Was die Offene Jugendarbeit durchaus noch mehr vertragen könnte, wäre
eine größere Stabilität in der Finanzierung (das schafft Sicherheit) *
einen größeren Rückhalt beim Eingehen von Risiken (das schafft Vertrauen) *
eine größere Objektivität im Vergleich von Profit und Nonprofit (das schafft Gerechtigkeit) *
Und auch ein Stück mehr Mut und Selbstbewusstsein. „Wir schaffen das“, könnte eines der Leitmotive sein. Und ein Stück mehr politisches Verständnis des eigenen Seins und Tuns. Jugendtreffs und Jugendzentren könnten von kritischen jungen Menschen stärker wahrgenommen werden als eine Möglichkeit sich sozial und politisch zu engagieren.
Sozialpolitisches Engagement in der Offenen Jugendarbeit könnte eine Aufgabe sein, die der Offenen Jugendarbeit (und der Jugendarbeit insgesamt) ein neues, prägendes Profil gibt.
Und noch was. Allen, die sich für das vernetzende Zusammenwirken engagieren, die dazu beitragen, dass der Gedanke der Kooperation wachsen kann, gilt Respekt und Anerkennung. Verbunden mit dem Wunsch, dass auch in Zukunft das Modell des Arbeitens auf einer gemeinsamen Plattform weiter ausgebaut und gestärkt werden kann.
* drei lebensnotwendige Grundwerte in der heutigen Zeit
Klaus Nothdurfter

Editorial

Wandel

Beinahe täglich hören oder lesen wir es: Wir leben in einer Zeit des gesellschaftlichen Umbruchs. Wandel ist oft begleitet von Unsicherheit und Ängsten, doch wohnt einer Veränderung auch immer die Möglichkeit einer Chance inne.
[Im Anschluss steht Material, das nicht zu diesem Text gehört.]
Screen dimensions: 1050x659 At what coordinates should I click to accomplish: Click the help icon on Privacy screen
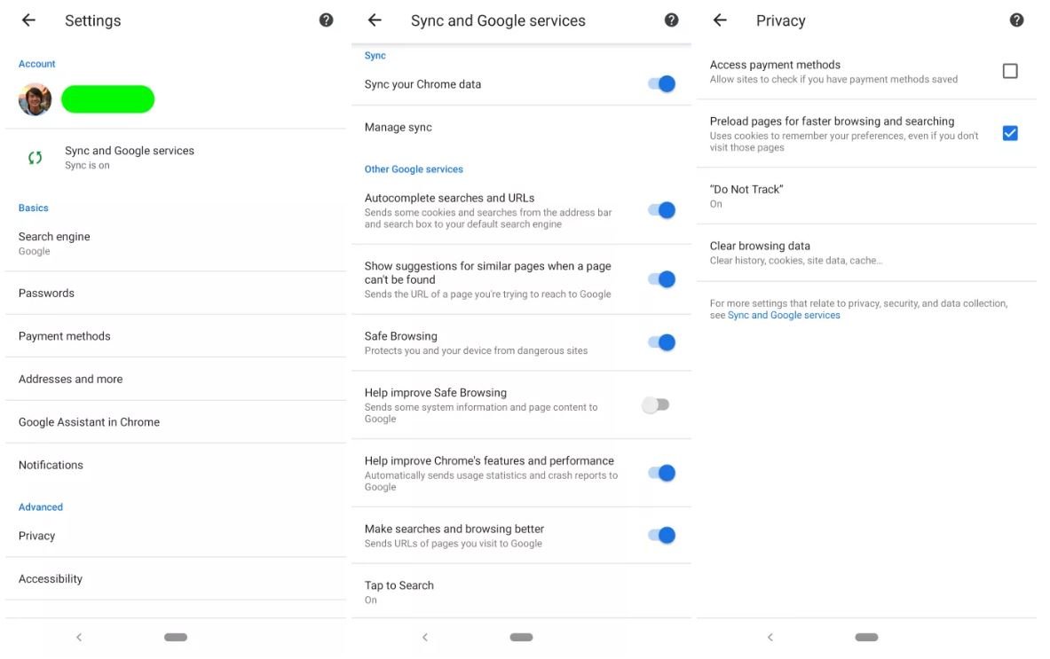tap(1017, 20)
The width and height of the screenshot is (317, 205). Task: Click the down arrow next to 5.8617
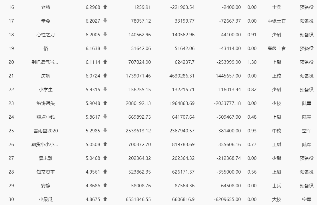click(105, 117)
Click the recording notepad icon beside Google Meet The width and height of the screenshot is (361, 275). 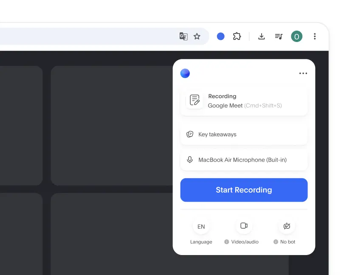[195, 100]
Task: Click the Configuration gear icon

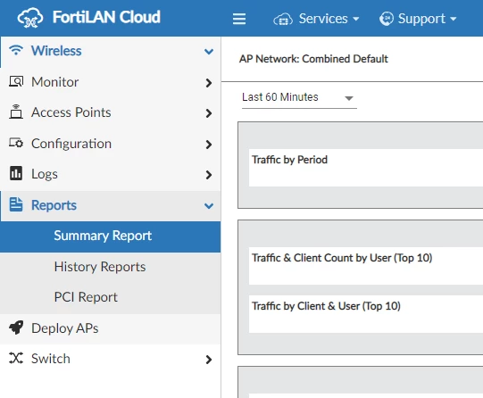Action: pyautogui.click(x=16, y=143)

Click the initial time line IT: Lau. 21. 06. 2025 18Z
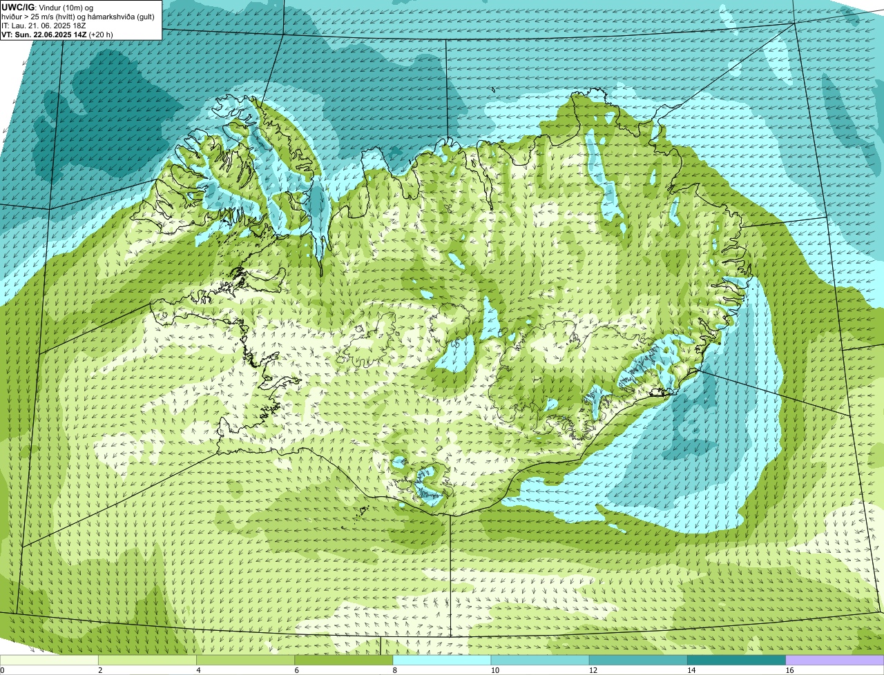pyautogui.click(x=44, y=25)
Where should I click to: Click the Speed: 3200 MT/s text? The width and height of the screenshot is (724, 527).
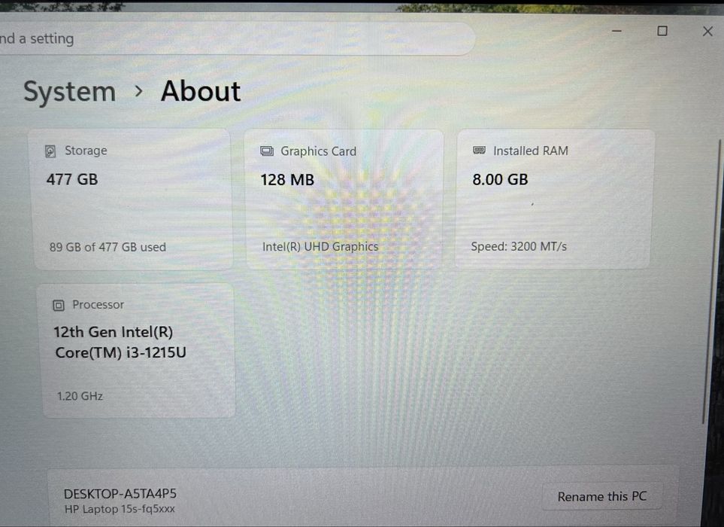pyautogui.click(x=519, y=246)
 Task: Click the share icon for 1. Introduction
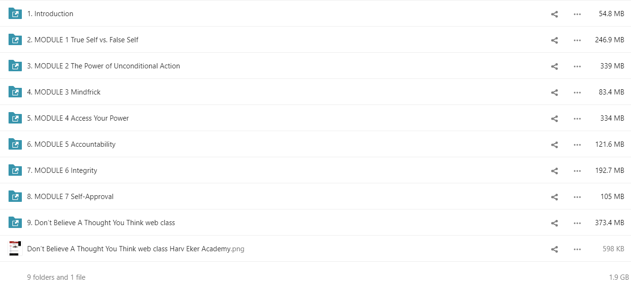point(554,14)
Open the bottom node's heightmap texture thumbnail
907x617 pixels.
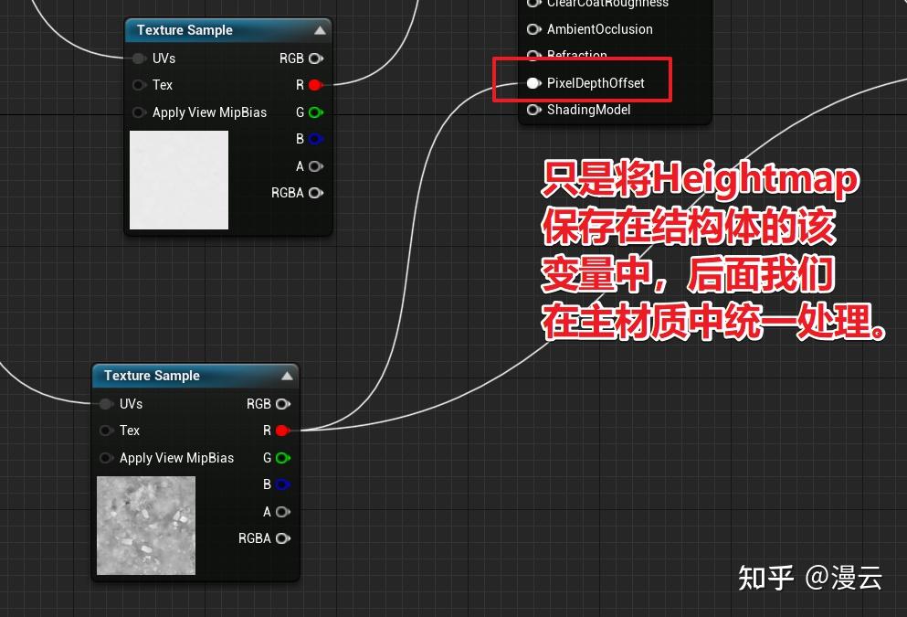point(145,525)
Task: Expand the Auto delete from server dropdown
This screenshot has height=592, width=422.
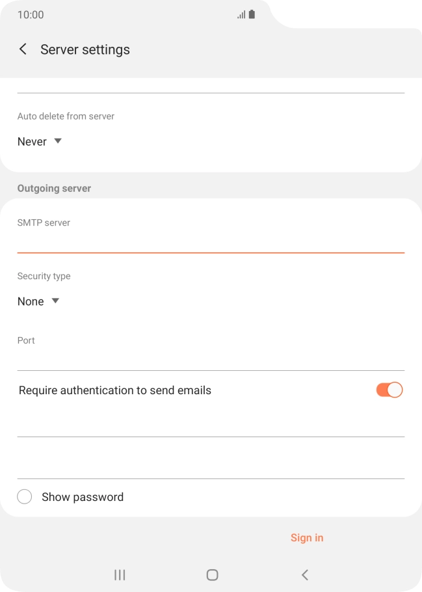Action: click(x=40, y=141)
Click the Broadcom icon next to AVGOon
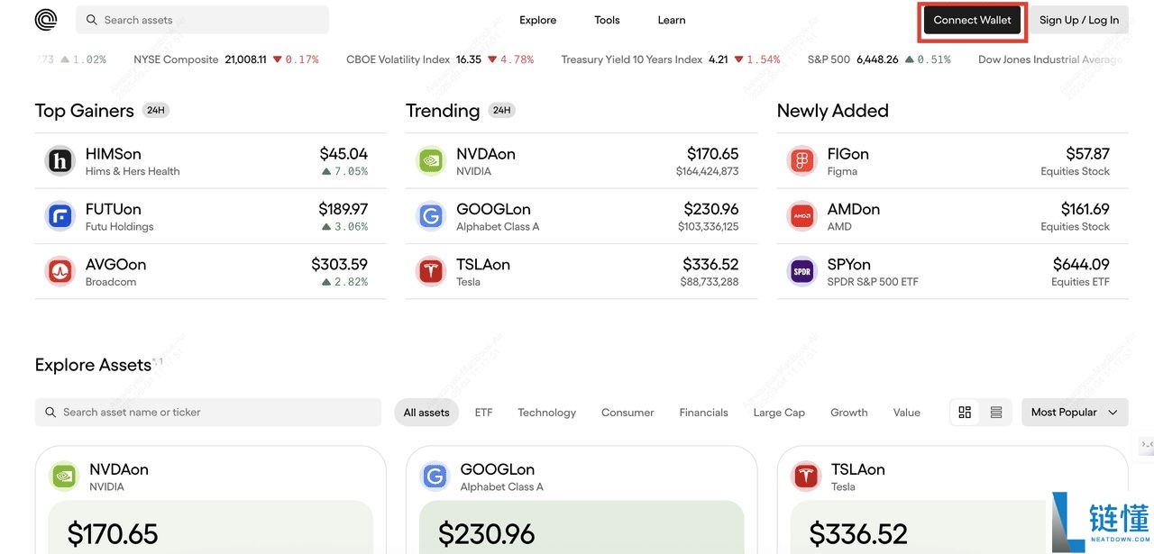 pos(60,271)
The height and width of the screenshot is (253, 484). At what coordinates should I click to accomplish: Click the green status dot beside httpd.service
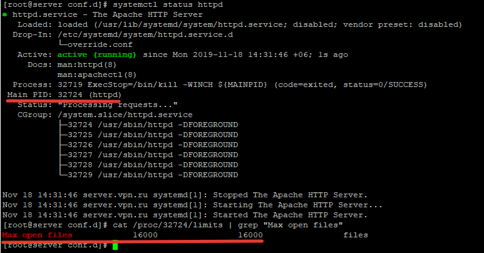5,14
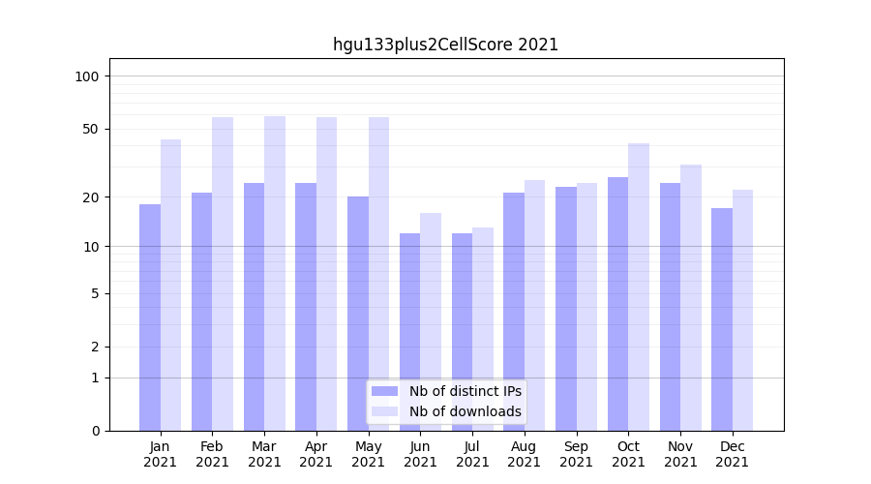This screenshot has height=484, width=871.
Task: Select the 'Nb of downloads' legend label
Action: pyautogui.click(x=465, y=411)
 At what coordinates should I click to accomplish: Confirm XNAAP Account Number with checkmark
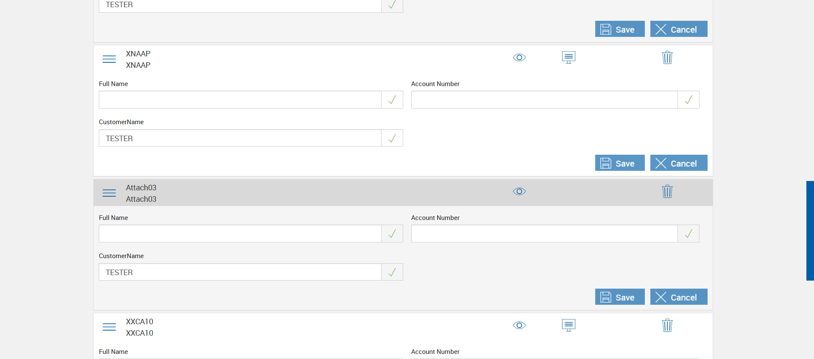tap(689, 100)

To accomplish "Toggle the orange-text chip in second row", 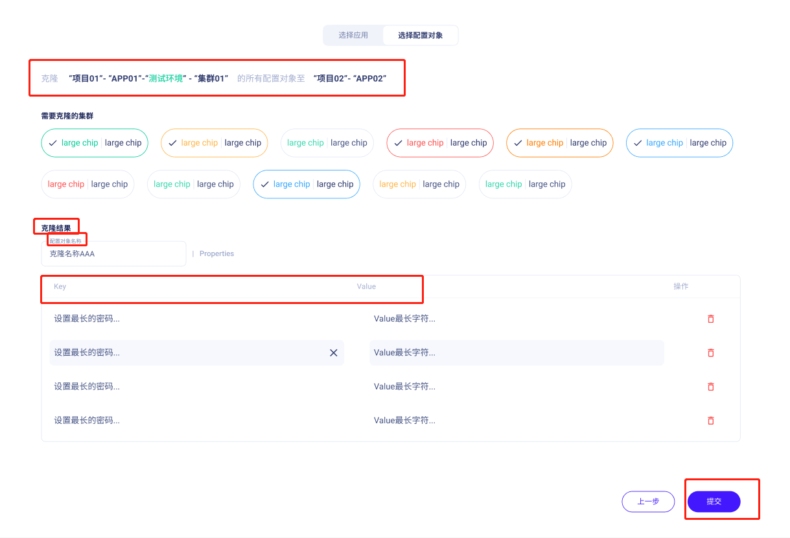I will pos(419,184).
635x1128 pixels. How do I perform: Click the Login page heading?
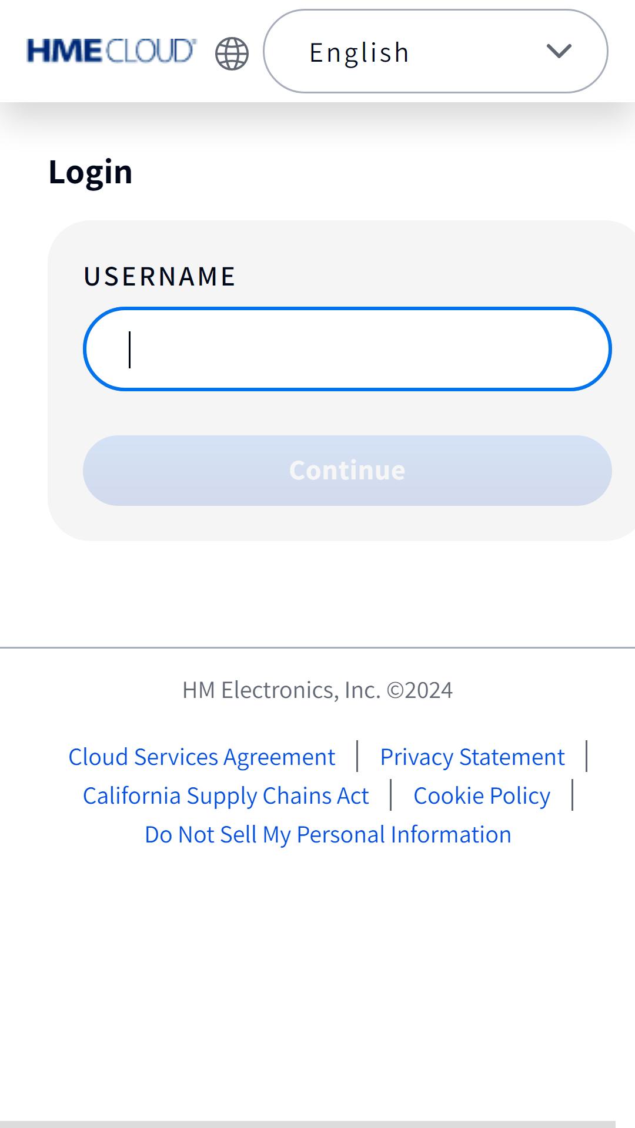(x=91, y=172)
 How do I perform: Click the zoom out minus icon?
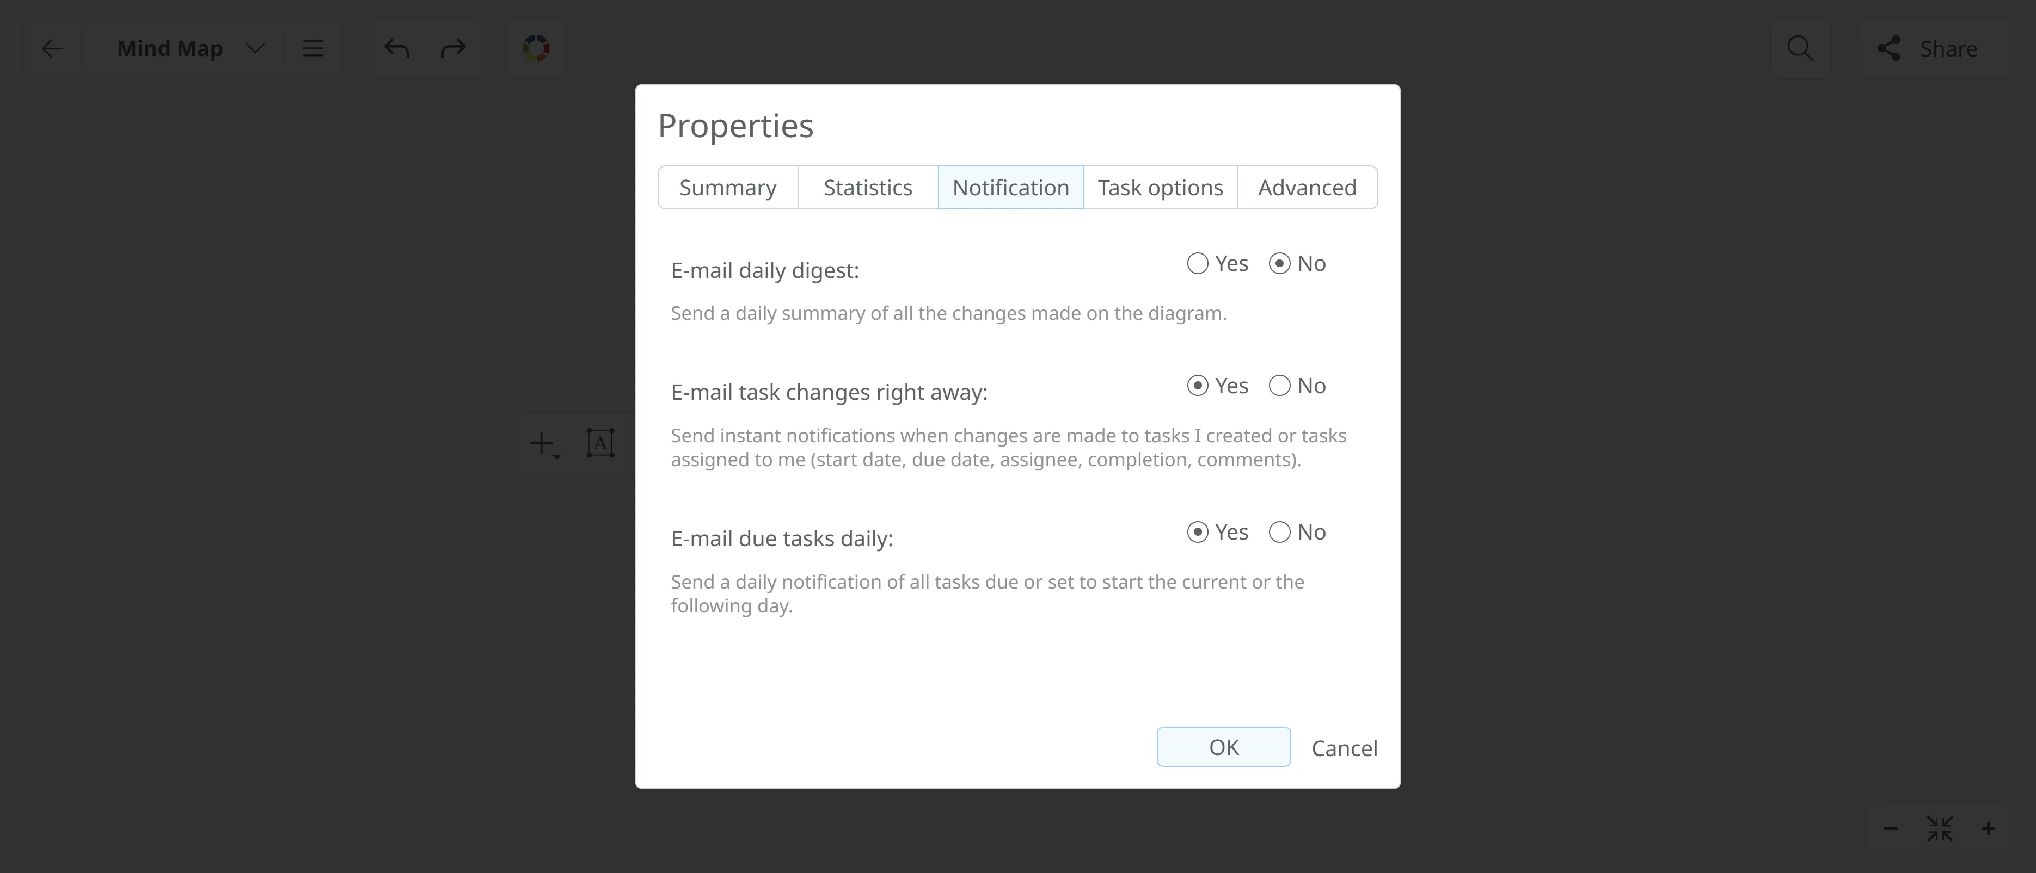point(1891,829)
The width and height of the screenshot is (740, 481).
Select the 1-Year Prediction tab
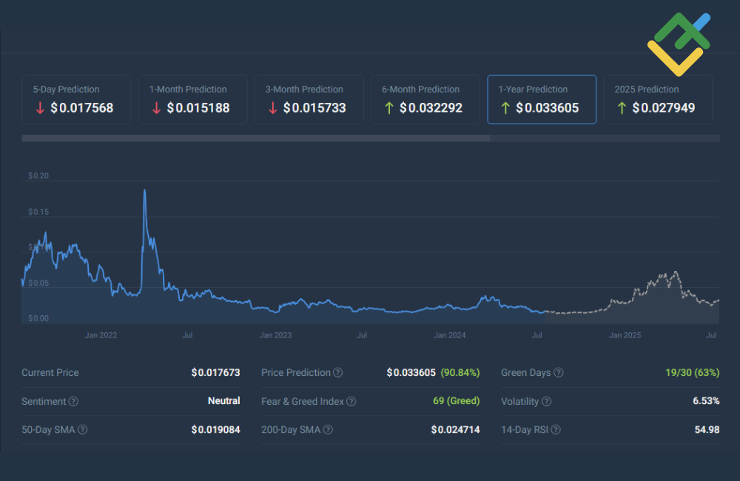541,99
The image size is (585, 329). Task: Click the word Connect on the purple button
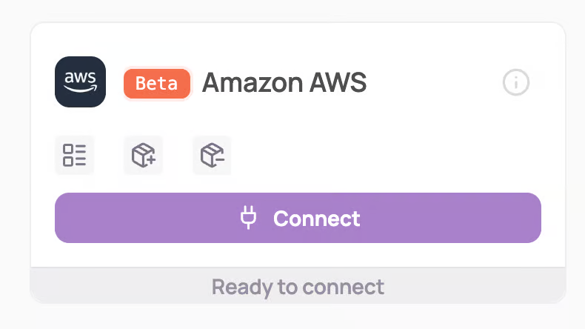[x=316, y=219]
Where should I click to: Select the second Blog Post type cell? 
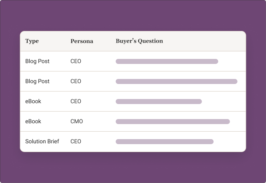click(37, 81)
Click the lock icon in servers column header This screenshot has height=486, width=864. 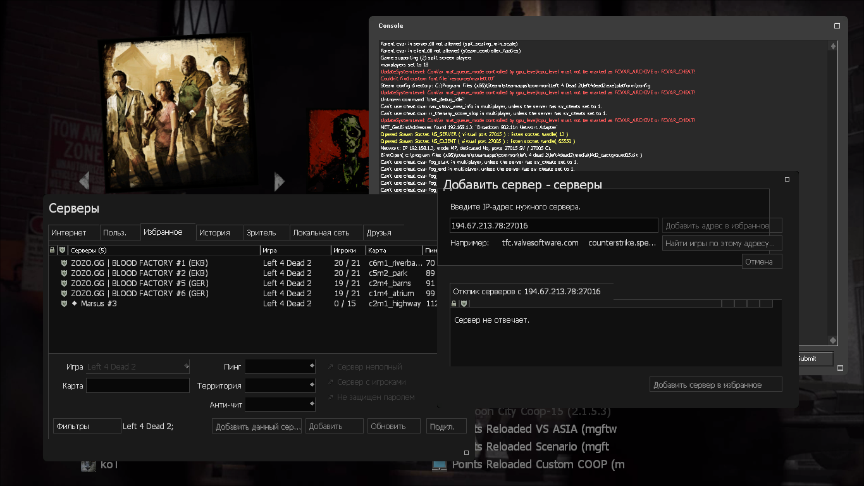click(x=52, y=251)
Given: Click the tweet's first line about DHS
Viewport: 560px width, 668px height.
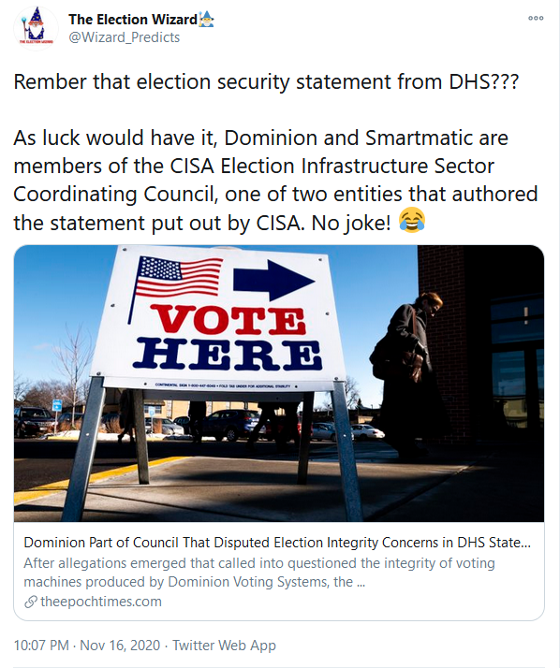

Für uns Grund genug, dass wir uns im ersten Teil dieser Ausgabe dem Begriff des „Wandels“ und seiner Bedeutung für die Jugendarbeit annähern.
Gerald Koller ermuntert in seinem Beitrag zur Lücke. Er beschreibt sieben Schritte, die für einen guten Verlauf des Dramas der Flüchtenden und Suchenden sorgen, das sich derzeit in Europa abspielt. Er hält ein Plädoyer für die Wichtigkeit von sozialen Beziehungen gerade in Zeiten der Krise.
Martina Steiner gibt uns einen Überblick über die Entwicklung der außerschulischen Jugendarbeit seit Beginn des 20. Jahrhunderts. Trotz des enormen Wandels bestehen die Grundprinzipien der Offenen Jugendarbeit heute noch genauso wie vor 100 Jahren.
Die Bedeutung von Ritualen wird uns von Klaus Nothdurfter nähergebracht. Gerade in Zeiten des schnellen Wandels geben sie Halt und Sicherheit. Er ermutigt die Jugendarbeit neue Rituale zu gestalten, die zu einem wirklichen Miteinander führen.
Gianluca Battistel beleuchtet schließlich die beiden Seiten von Wandel: Bedrohung des Status Quo auf der einen versus Chance auf Neues auf der anderen Seite.
Der zweite Teil des „z.B.“ ist – wie gewohnt – Neuem, Wissenswertem und konkreten Beispielen von Jugendarbeit in allen Facetten in Nord- und Südtirol gewidmet.
Wir wünschen allen LeserInnen eine interessante Lektüre sowie eine feine Advents- und Weihnachtszeit.